Thermodynamics-Informed Machine Learning for the Design of Sustainable Materials: The Dawn of Digital Molecular Discovery
dataset
posted on 2024-04-30, 16:10authored byJoão Dinis Oliveira Abranches
Scientists have traditionally employed trial-and-error methodologies to design novel materials, often complemented by basic heuristic rules or chemical intuition (e.g., “like dissolves like”). However, to date, this simplistic approach has led to the discovery and characterization of only a small fraction of all synthesizable compounds. Data-driven approaches such as machine learning are promising alternative routes to these traditional trial-and-error methodologies. Unfortunately, most machine learning models proposed so far do not embed chemical or thermodynamic information in their architectures and molecular descriptors. In turn, this leads to overly complex models that require a tremendous volume of experimental data to be properly trained.
At the interface between artificial intelligence and green chemistry, the work developed throughout this dissertation uses thermodynamics-informed machine learning to bridge the gap between small, scarce datasets and data-driven approaches. This is accomplished using two major avenues. The first is through the development of active learning workflows, based on Gaussian process machine learning models, that target the description of activity coefficients. This unique approach was particularly directed at capturing the physicochemical properties of mixtures, namely deep eutectic solvents. Active learning was able to efficiently guide the acquisition of experimental data, and, in many cases, a single data point was sufficient to accurately describe mixture properties (namely phase equilibria diagrams), dramatically reducing the effort and cost necessary to characterize novel sustainable materials.

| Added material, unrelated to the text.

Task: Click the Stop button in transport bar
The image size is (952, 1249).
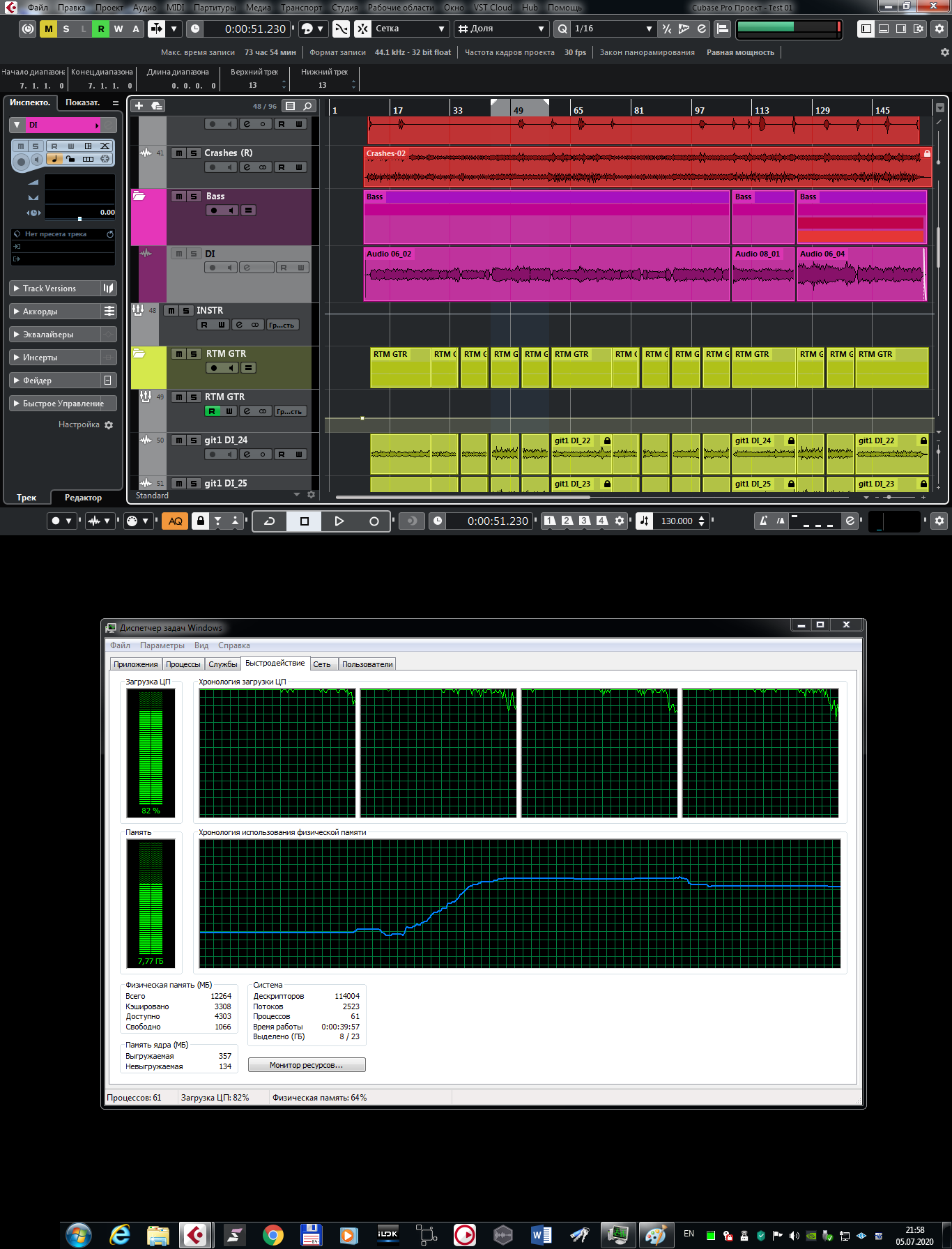Action: point(305,521)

The second major avenue lies in the development of a digital molecular space based on sigma profiles. These molecular descriptors, derived from quantum chemistry, were shown to be a powerful feature set for neural networks, leading to the accurate prediction of assorted physicochemical properties (e.g., boiling points and aqueous solubilities) for organic and inorganic molecules. A graph neural network was also developed to predict sigma profiles, bypassing the need for expensive quantum chemistry calculations. Finally, sigma profiles were shown to behave as a digital molecular space where optimization tasks can be performed. A remarkable example of this was that of Bayesian optimization towards boiling point optimization. Holding no knowledge of chemistry except for the sigma profile and normal boiling temperature of carbon monoxide (the worst possible initial guess), Bayesian optimization found the global maximum of the available normal boiling temperature dataset (over 1000 molecules encompassing more than 40 families of organic and inorganic compounds) in just fifteen iterations (i.e., fifteen property measurements), cementing sigma profiles as an ideal digital chemical space for molecular optimization and discovery, particularly when little experimental data is available.